SWS Joblessness versus Labor Force Survey (LFS) Unemployment
The SWS data on joblessness refer to the population of adults in the labor force. This is because respondents in the standard SWS surveys are those at least 18 years old. On the other hand, the official lower boundary of the labor force has always been 15 years of age.
In the SWS surveys, persons with jobs are those who have a job at present ("may trabaho sa kasalukuyan"), including unpaid family workers. The question does not use any past reference period. The SWS joblessness figures are consistently based on the traditional definition of joblessness as fulfilling two requirements: without a job at present and looking for a job. Those without a job but not looking for one, such as housewives, retirees, differently abled, and students, are excluded from the labor force.
On the other hand, the official Labor Force Survey (LFS) definition of employed include all those who, during the week before the interview date, are 15 years and over as of their last birthday and are reported to be either:
a. At work. Those who do any work for at least one hour during the reference week for pay or profit, or work without pay on the farm or business enterprise operated by a member of the same household related by blood, marriage, or adoption; or
b. With a job but not at work. Those who have a job or a business but are not at work because of temporary illness/injury, vacation, or other reasons. Also, persons who expect to report for work or to start operation of a farm or business enterprise within two weeks from the date of the enumerator's visit are considered employed.
Before April 2005, the official definition of the unemployed was those who did not work during the reference week and looking for work. However, from April 2005 onwards, the official definition was refined as follows: not working, looking for work, and available for work. It subtracts those who are looking but not available for work and adds those available but not looking for work for the following reasons: tired/believe no work is available, awaiting results of a job application, temporarily ill/disabled, bad weather, and waiting for rehire/job recall.
This means that if the availability requirement is included, adult joblessness in March 2015 was 12.4% (est. 5.4 million adults). That is, 11.4% (est. 5.0 million adults) who were not working, looking for work, and available for work and 1.0 % (est. 0.42 million adults) who were not working, not looking for work due to the reasons mentioned above, but available for work.
Therefore, among the 9.0 million adults who were jobless and were looking for work, 40% (est. 3.6 million adults) were not available for work at present or in the next two weeks.

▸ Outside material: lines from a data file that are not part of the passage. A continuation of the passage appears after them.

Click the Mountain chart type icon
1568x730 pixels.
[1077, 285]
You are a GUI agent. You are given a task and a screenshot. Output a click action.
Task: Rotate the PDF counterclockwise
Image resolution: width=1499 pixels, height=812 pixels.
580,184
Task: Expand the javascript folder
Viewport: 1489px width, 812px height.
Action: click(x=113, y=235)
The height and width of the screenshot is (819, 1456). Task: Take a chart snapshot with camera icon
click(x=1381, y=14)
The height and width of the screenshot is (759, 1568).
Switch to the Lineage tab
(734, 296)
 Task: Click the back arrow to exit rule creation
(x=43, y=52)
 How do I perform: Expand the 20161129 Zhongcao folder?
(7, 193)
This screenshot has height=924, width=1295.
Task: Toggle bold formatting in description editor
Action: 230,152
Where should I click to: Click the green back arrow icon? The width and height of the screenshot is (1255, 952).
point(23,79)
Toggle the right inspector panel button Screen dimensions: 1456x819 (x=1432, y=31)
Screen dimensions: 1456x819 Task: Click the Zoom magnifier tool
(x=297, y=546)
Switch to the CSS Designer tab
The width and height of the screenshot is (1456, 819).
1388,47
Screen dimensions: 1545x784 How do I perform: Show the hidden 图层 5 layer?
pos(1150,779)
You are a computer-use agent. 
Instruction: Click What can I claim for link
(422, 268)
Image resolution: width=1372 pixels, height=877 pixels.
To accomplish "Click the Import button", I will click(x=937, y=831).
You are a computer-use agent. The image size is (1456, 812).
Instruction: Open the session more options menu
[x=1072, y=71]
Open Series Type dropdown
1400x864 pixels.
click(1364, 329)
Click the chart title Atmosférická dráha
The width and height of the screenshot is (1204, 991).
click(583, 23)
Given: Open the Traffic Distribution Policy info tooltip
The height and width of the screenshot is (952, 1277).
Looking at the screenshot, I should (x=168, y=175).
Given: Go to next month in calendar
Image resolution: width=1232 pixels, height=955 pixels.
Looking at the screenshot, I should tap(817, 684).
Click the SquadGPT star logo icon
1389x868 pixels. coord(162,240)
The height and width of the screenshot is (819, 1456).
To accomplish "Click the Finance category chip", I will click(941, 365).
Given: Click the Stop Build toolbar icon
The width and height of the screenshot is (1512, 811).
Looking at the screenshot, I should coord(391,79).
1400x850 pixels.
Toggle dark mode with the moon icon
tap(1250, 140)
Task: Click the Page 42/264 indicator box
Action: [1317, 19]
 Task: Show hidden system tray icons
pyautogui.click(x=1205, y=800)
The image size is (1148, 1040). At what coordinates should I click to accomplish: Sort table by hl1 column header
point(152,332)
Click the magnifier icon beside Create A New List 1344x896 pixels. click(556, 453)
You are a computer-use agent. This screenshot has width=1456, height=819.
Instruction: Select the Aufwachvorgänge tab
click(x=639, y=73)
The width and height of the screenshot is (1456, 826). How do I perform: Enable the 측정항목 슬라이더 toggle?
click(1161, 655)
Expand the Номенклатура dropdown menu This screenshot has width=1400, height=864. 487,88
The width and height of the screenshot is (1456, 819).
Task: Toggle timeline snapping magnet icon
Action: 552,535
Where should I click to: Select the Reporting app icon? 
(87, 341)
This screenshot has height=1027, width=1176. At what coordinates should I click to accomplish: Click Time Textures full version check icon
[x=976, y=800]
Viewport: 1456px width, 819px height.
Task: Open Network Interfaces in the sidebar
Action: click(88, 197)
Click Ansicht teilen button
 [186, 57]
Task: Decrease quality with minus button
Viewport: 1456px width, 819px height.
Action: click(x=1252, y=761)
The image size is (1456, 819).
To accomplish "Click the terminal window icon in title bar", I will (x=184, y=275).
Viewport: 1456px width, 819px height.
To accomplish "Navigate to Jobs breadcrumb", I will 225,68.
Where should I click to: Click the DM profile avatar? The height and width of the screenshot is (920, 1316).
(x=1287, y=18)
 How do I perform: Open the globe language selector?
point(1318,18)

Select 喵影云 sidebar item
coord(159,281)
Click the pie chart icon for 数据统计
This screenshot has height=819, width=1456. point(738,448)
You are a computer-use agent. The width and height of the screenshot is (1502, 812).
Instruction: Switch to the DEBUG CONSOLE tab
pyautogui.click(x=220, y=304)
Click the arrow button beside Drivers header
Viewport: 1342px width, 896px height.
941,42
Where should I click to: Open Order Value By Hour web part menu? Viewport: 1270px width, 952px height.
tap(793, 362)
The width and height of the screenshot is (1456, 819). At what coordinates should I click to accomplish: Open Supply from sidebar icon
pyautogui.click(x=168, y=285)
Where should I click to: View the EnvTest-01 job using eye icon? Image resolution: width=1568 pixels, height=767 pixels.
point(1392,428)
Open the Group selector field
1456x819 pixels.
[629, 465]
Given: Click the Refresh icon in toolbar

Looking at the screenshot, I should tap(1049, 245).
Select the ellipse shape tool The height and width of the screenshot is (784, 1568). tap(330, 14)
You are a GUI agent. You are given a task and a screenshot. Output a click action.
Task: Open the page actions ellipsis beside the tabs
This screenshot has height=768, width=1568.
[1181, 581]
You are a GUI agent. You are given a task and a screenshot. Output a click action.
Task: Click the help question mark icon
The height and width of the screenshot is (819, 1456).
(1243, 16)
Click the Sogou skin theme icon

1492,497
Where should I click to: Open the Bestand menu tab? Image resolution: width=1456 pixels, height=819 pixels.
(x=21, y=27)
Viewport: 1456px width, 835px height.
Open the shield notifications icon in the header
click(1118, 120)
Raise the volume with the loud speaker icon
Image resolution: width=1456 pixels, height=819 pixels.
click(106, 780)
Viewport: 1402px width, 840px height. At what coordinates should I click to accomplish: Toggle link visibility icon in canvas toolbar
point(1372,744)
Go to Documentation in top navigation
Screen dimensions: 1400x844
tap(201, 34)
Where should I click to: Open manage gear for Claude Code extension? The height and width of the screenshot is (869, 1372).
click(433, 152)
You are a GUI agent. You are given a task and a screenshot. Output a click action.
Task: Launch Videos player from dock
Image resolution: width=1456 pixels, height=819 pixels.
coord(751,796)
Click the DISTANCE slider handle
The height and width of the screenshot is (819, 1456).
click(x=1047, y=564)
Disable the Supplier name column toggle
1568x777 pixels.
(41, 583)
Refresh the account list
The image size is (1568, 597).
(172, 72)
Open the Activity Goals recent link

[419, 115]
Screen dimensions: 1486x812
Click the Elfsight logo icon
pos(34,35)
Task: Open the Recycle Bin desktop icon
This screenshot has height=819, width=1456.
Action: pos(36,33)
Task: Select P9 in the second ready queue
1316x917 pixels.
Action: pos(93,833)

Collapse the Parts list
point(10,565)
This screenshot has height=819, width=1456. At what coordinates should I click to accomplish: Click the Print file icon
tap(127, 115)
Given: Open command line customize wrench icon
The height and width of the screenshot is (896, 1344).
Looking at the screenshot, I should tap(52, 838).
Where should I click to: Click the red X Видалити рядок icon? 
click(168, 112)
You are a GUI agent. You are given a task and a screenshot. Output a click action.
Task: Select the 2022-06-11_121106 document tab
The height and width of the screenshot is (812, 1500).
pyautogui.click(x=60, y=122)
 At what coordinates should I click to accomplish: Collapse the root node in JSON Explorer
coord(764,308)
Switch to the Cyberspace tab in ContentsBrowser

The March 2015 Social Weather Survey was conducted from March 20-23, 2015 using face-to-face interviews of 1,200 adults nationwide, 300 each in Metro Manila, Balance of Luzon, Visayas and Mindanao (sampling error margins of 3% for national percentages, and 6% each for Metro Manila, Balance of Luzon, Visayas and Mindanao).
The area estimates were weighted by National Statistics Office medium-population projections for 2015 to obtain the national estimates.
The quarterly Social Weather Surveys on joblessness and job availability are not commissioned, but are done on SWS's own initiative and released as a public service, with first printing rights assigned to BusinessWorld.
SWS employs its own staff for questionnaire design, sampling, fieldwork, data processing, and analysis, and does not outsource any of its survey operations.